What Will or Might break…

This list is by no means comprehensive but should give you some idea of what you need to watch out for:

  • DNS – no internal or external DNS resolution. In other words you won’t be able to check if Murray is losing (again!)
  • DHCP – clients drop of like lemmings of a cliff (oh how i loved that game!)
  • Printers – users love to print. They get angry when they cannot. I’m a user too, I get ANGRY when i cannot print my Marvel superhero pics
  • Network Devices – network stuff, that dark art of magicy wizardly stuff. Make sure a wizard is at hand to fix stuff
  • Clients cannot authenticate – uh-oh, the big chiefs PA cannot log in this morning. BIG PANIC. IT staff hide out next door in Krispy Kreme (yum!)

The actual Process…how to Uplift to 2012 R2

Finally, what you actually came here to read. Phew, after all that nonsense upstairs. This is HOW and WHAT you need to do:

1. Get Change Approval and engage with all key stakeholders (CTO, CIO, IT Consultants/Architects, Senior Management, Application owners, Service Line Managers etc.).
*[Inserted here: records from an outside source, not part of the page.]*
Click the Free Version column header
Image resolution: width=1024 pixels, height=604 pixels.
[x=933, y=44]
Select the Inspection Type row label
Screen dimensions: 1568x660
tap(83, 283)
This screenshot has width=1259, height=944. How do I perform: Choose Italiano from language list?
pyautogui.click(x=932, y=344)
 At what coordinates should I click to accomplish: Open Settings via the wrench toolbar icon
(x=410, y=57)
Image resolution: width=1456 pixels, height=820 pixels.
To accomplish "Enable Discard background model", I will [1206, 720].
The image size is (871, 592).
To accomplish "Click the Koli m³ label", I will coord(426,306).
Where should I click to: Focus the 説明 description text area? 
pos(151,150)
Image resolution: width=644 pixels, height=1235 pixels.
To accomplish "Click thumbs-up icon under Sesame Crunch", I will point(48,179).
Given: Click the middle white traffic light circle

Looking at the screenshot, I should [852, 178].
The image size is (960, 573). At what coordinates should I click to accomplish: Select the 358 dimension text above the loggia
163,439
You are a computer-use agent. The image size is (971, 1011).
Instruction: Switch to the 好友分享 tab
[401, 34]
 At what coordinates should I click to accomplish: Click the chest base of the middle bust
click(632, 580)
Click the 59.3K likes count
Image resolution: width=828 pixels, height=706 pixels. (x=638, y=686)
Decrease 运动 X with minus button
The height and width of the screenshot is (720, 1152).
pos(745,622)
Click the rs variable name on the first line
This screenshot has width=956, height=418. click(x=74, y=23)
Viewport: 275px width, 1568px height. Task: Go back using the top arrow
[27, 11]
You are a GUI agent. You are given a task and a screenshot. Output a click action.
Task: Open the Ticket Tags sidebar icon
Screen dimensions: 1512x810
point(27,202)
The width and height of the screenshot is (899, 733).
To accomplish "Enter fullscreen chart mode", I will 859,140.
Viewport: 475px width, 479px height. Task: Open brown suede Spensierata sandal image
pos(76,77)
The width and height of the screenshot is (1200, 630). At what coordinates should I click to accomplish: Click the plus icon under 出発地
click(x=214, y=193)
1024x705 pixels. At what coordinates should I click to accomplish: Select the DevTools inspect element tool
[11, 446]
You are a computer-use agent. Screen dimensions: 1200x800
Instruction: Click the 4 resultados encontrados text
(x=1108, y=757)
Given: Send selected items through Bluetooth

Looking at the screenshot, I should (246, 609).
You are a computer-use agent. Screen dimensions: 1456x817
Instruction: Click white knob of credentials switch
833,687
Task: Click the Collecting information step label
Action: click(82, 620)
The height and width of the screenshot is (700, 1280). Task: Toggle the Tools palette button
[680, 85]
As stated before, finding out who application and service owners are is critical, both to engage them and keep them informed of the process.

2. Have a Roll Back plan, a method that states the steps to get back to before the next step i.e. as if you never started this.

3. Ensure good and verified backups of existing DCs have been taken, verify any offsite backups and ensure they can be restored without errors if needed

4. Replace/Upgrade/Uplift any existing Server Hardware and older OS (2008, 2008 R2 only) with 2012 R2

5. Add in all new servers with 2012 R2 installed that you may need. Join to your existing Domain as Domain members. Let then just chill out, before battle commences for takeover

6. Jump onto one of the new 2012 R2 servers. Add the AD DS Server Role, this will run AD Prep > SCHEMA Update (the bit that scares you all) > Domain Prep and part of that process is adding this as a new DC. After the update check your AD Schema version, go to a Domain Controller, run regedit and navigate to Computer\HKEY_LOCAL_MACHINE\SYSTEM\CurrentControlSet\services\NTDS\Parameters

2012 R2 Server Manager
2012 R2 Server Manager

7. Add in some DNS Role servers and allow DNS to replicate (your network has DNS as AD integrated right?! IF using BIND or other DNS Service then you have more work to do in your planning and testing stages)

8. Check that your newly introduced 2012 DCs are fully replicating, use REPLMON and check the event log for errors. In fact check both the System and Application event logs and filter for Warning, Critical, Error events.

9. Test your Apps and Services while 2012 R2 Domain Controllers are running at same time as your old ones

10. If you built new servers then transfer FSMO roles > Move-ADDirectoryServerOperationMasterRole -MyNewServer “Old Role Holder” -OperationMasterRole 0,1,2,3,4

11. Migrate any other roles and services running on existing DCs e.g. DNS, DHCP, CS, AD RMS to new DCs

12. Close down all ‘legacy’ Domain Controllers in a phased approach, always watching for service failures anywhere across your environments. It’s useful to make your Helpdesk aware and to relay any unusual incidents through to you on the Day After the Night Before

13. Pat yourself on the back, it all works nicely. Good job.

Windows-Server-2012-Logo
Server 2012 – Hurrah!

All these steps can either take an evening or many months to complete. That depends on the size and complexity of your infrastructure.

Supportability

No good using 2012 R2 if your nice support engineers don’t know PowerShell. Teach them, send them to a course or call me for some quick-fire lessons!

If you spot any errors, have any suggestions, tips or improvements please comment to let me know.